DATASET ROWS:
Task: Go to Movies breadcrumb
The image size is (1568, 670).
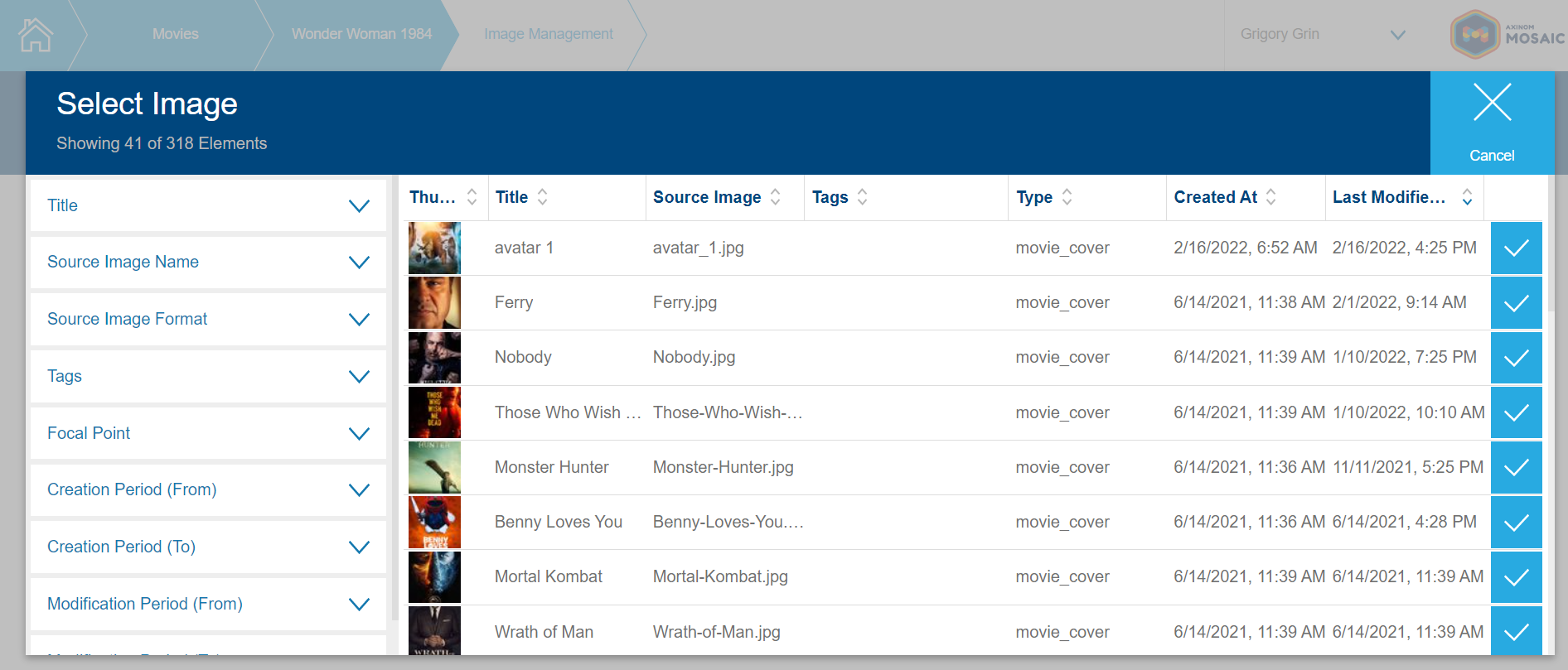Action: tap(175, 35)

==

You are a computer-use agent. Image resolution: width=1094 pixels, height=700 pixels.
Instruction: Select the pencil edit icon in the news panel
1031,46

GIVEN EXERCISE:
Copy each line of the records above that contains the word "agent". Case counts.

CORRECT RESPONSE:
You are a computer-use agent. Image resolution: width=1094 pixels, height=700 pixels.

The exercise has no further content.